Traditional Developer Workflow	Goldman Sachs AI-Assisted Engineering
Engineers manually inspect large internal codebases	Copilot and Code Assist support navigation, drafting, and code suggestions
Legacy-language migrations move slowly through scarce expert effort	Devin is piloted for updating code to newer languages under human review
Public AI tools are blocked because of confidentiality risk	GS AI Platform provides an internal secure path to external models
Model access is fragmented or unmanaged	GS AI Platform routes requests across OpenAI, Gemini, and Llama
Knowledge stays trapped in teams and documents	GS AI Assistant gives employees a firm-approved interface for summarization and drafting
Engineers complete multi-step drudge work directly	Human developers delegate portions of tasks to agents, then review results

What Are the Honest Limits?

Start with the most abused number. The “30% productivity gain in software development and customer service” was not Goldman measuring Goldman employees. It came from Goldman Research analyzing disclosures from other companies in those two narrow domains, as reported by Fortune in March 2026.

That matters because the figure is often repeated as if it were Goldman’s internal result. It is not. The same research also found no economy-wide AI productivity link.

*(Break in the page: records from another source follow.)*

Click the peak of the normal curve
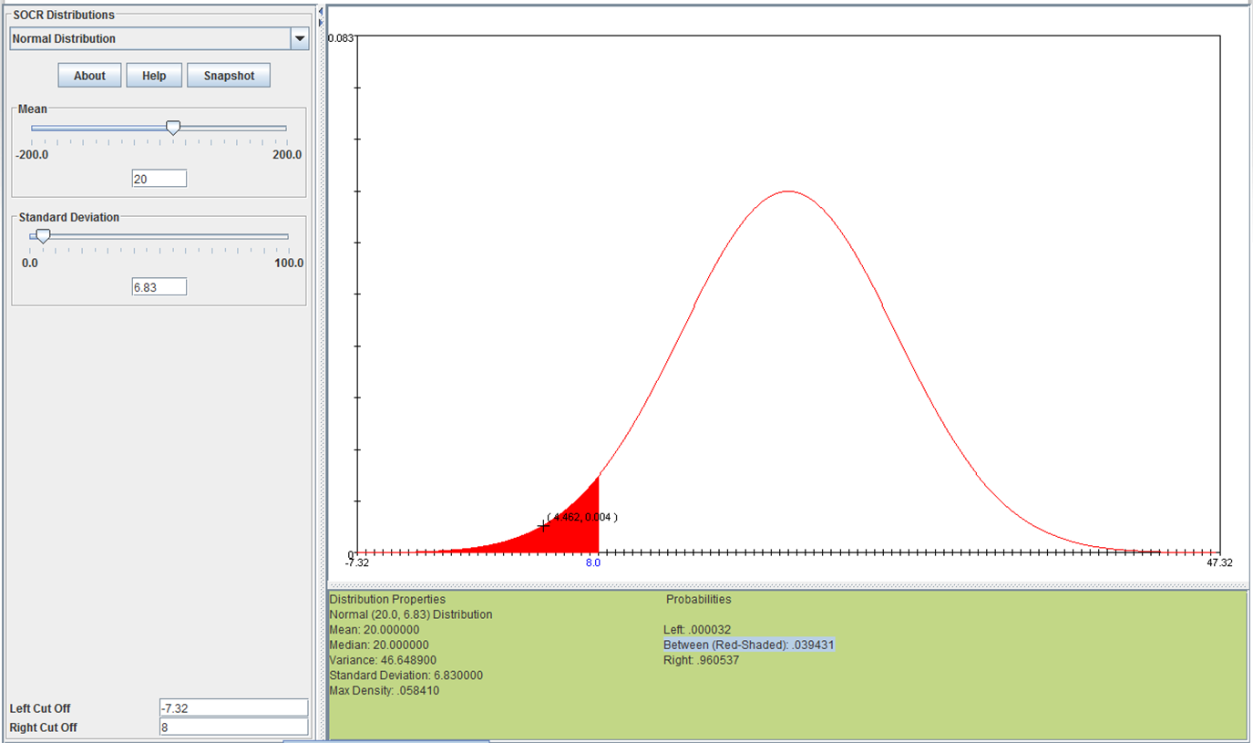 pos(788,191)
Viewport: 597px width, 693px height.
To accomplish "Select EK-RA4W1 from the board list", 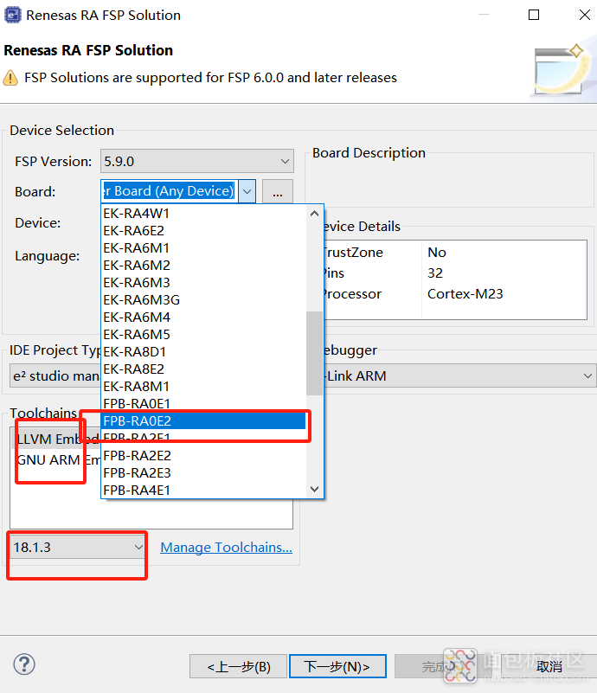I will (x=137, y=214).
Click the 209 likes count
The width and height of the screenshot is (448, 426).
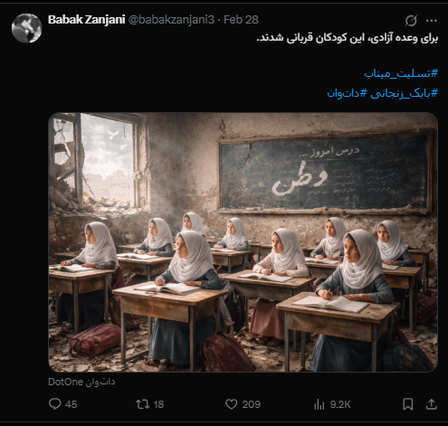251,404
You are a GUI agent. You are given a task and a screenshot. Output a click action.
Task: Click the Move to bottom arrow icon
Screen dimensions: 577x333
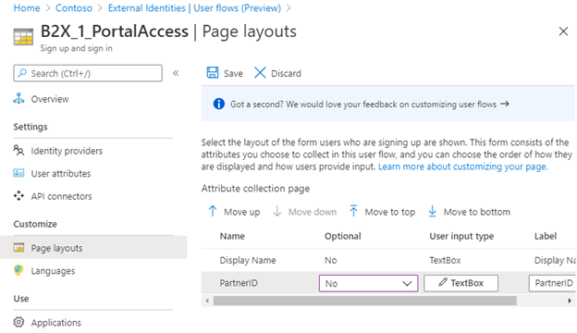tap(433, 211)
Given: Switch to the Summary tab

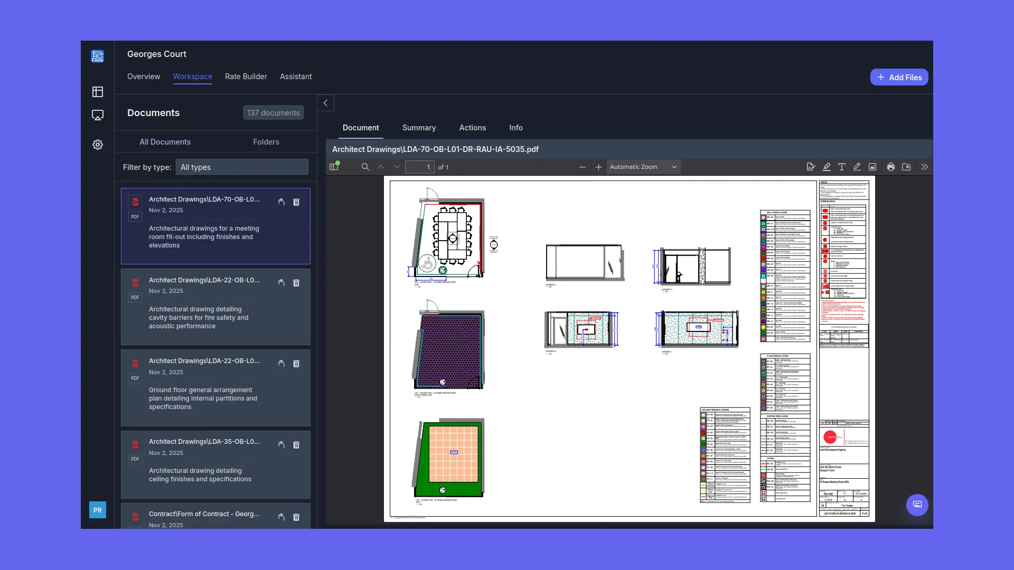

The internal number that does get cited is narrower and weaker than headlines suggest. Goldman reported a 20% developer productivity improvement in the first year from its developer copilot, based on a self-reported executive interview in Observer in September 2025. There is no disclosed methodology, sample size, or independent audit.

There are other limits. Goldman has disclosed no public financial ROI, no cycle-time KPIs, and no DORA metrics. Devin remains a supervised pilot, with no confirmed autonomous production deployments in the public record. And Goldman’s security and compliance controls are expensive to build, which makes the architecture harder for smaller organizations to copy directly.

What Does Goldman’s Full AI Suite Look Like?

GS AI Platform is the control layer, it handles security, orchestration, and model routing across external vendors.

GS AI Assistant is the firmwide internal interface, it gives employees approved access to AI for tasks like summarization and drafting.

GitHub Copilot is the scaled coding assistant, rolled out to more than 9,000 developers by mid-2024.

Gemini Code Assist is an additional developer tool, available to Goldman developers by March 2025.

Devin is the agentic engineering layer in pilot form, used for supervised multi-step coding work and language modernization.

OpenAI GPT, Google Gemini, and Meta Llama are the current core model vendors underneath the platform.

Anthropic Claude has been reported as part of a 2026 collaboration around banking-task agents, but that should be treated as expansion, not the core production stack described here.

Microsoft is present through GitHub Copilot, but a full Azure dependency is not confirmed in primary sources.

Can You Replicate This With Open-Source Tools?

Yes, but not all at once, and not with the same compliance posture on day one. The closest open-source analogue to GS AI Platform is a model gateway such as LiteLLM, paired with observability tools like Langfuse or Helicone. That gets you the routing layer, basic control plane, and auditability you need before employees start sending prompts into multiple models.

The second phase is role-specific tooling. For developers, Aider or Continue can stand in for commercial coding assistants. For agentic software work, OpenHands or SWE-agent are closer to the Devin category. If you need multi-agent workflows, LangGraph gives you a way to coordinate them without hardwiring everything into one brittle prompt chain.

The third phase is where most teams move too fast. You need policies for what data can be sent where, approval logic for higher-risk actions, and review steps that stay with humans. Goldman could move into agents because it first built the guardrails. Smaller firms should do the same, just with lighter components: gateway first, assistant second, agents third. Run the agents in shadow mode, and validate before acting.